Material shown -
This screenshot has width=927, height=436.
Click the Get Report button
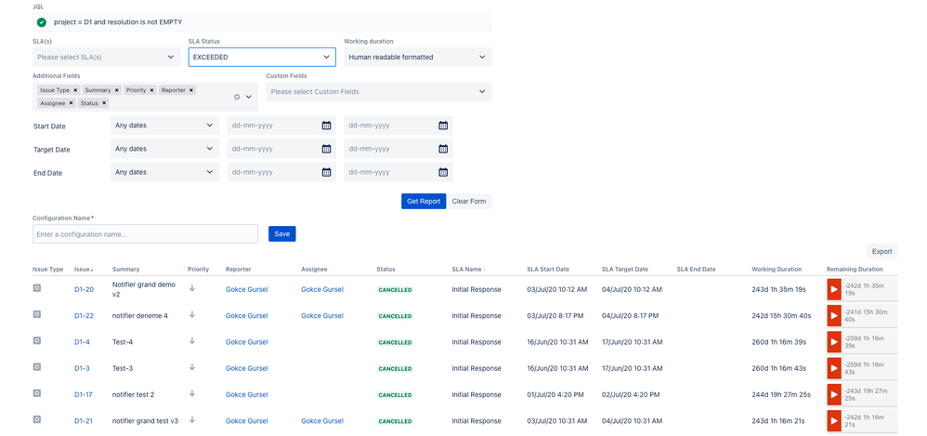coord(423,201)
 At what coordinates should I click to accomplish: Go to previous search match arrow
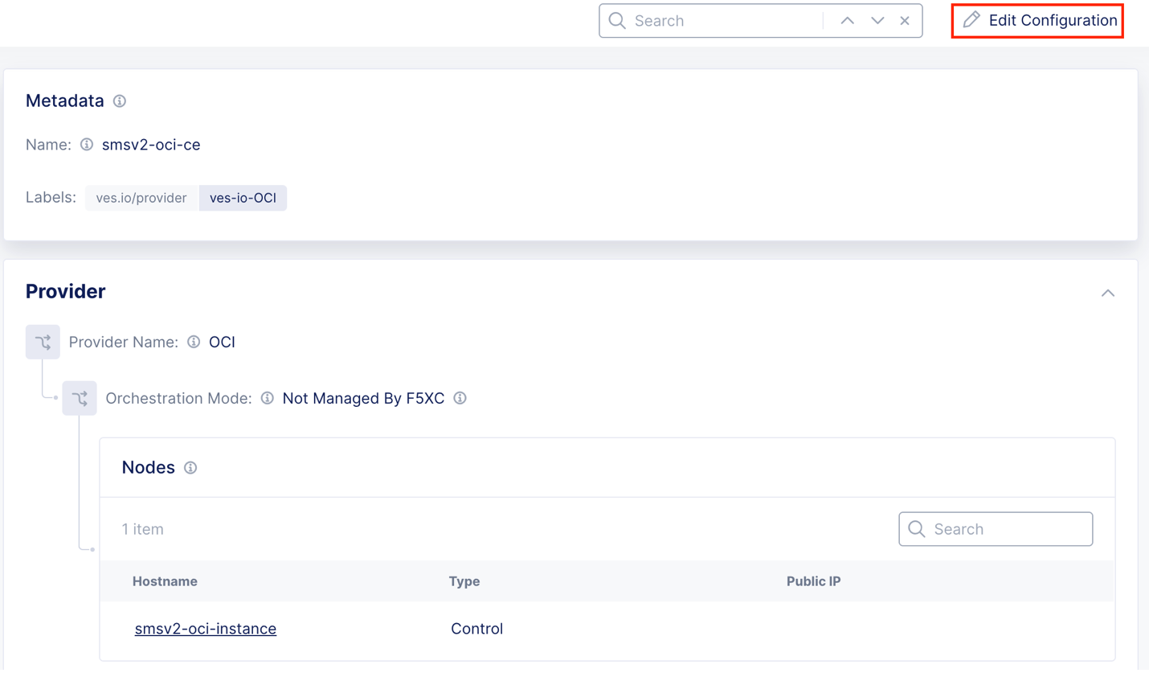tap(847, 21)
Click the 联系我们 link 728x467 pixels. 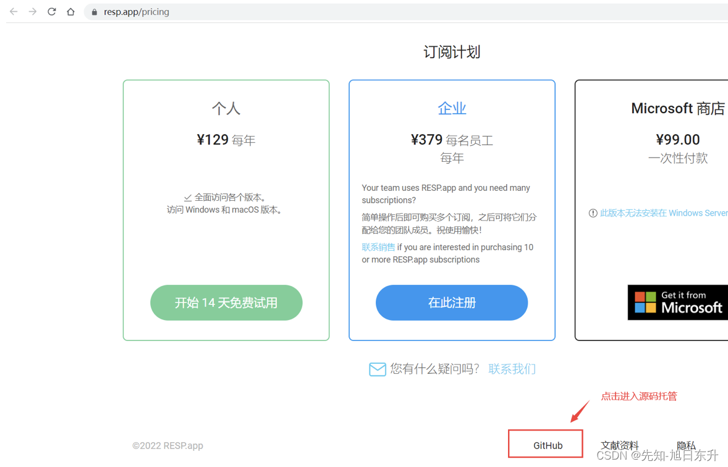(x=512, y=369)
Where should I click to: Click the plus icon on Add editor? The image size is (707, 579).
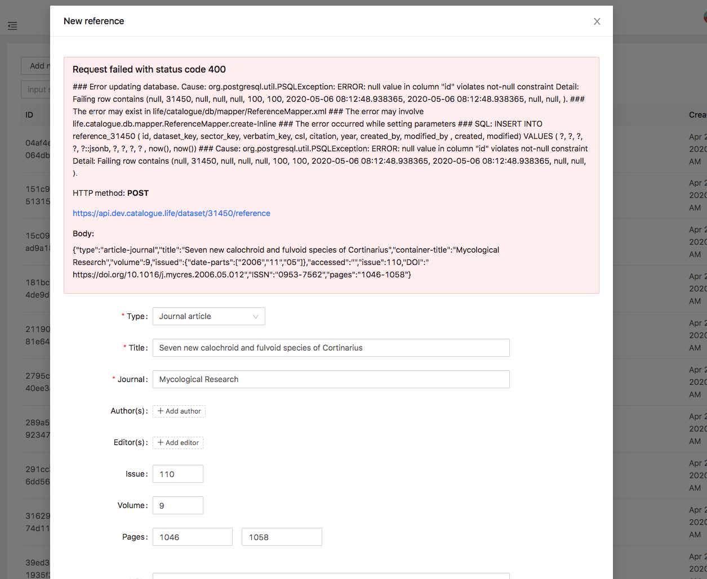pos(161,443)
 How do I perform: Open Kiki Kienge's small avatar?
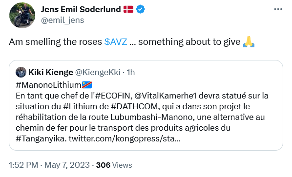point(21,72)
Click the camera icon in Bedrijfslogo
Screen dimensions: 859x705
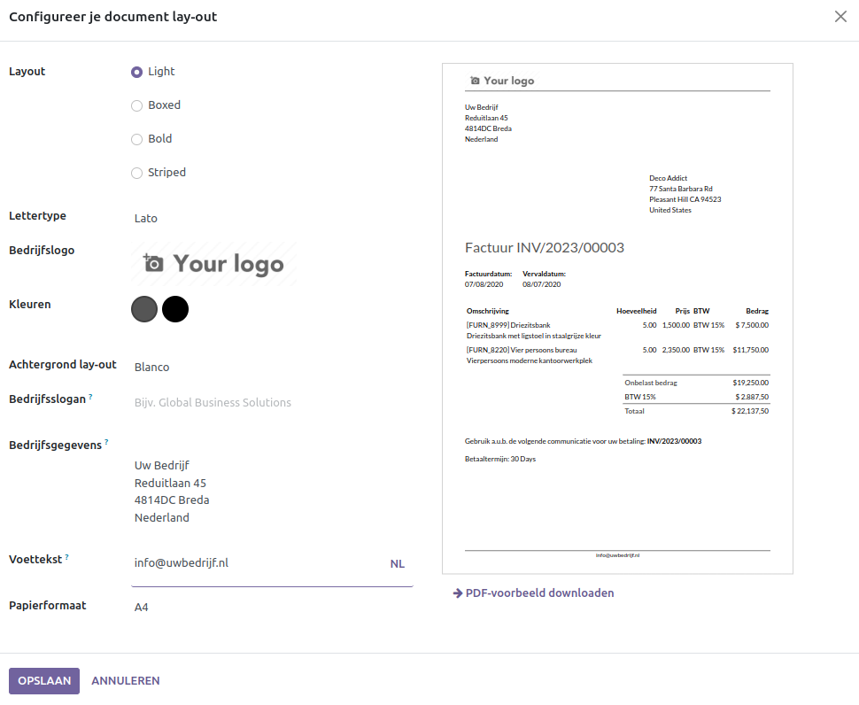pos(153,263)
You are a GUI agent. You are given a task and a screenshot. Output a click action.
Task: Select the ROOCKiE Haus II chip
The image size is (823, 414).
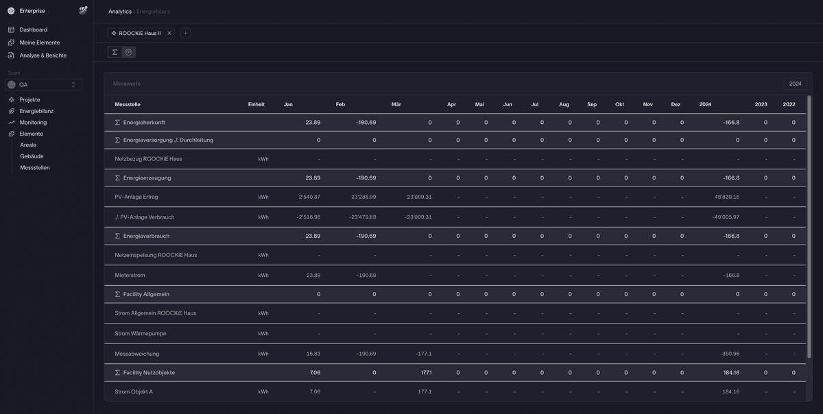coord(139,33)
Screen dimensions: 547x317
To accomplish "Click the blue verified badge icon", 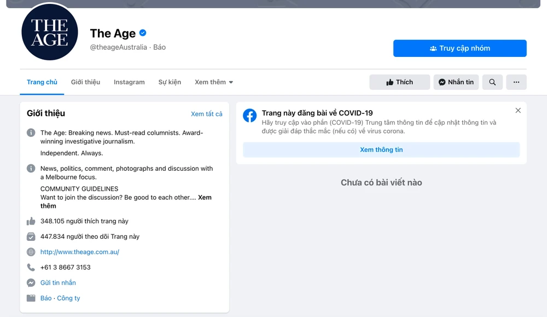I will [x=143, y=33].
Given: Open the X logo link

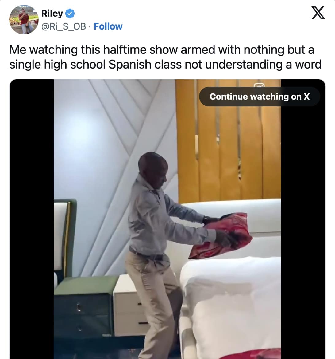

Problem description - Give the count of lines in the material containing "screenshot". The reply is that number alone.

Your response - 2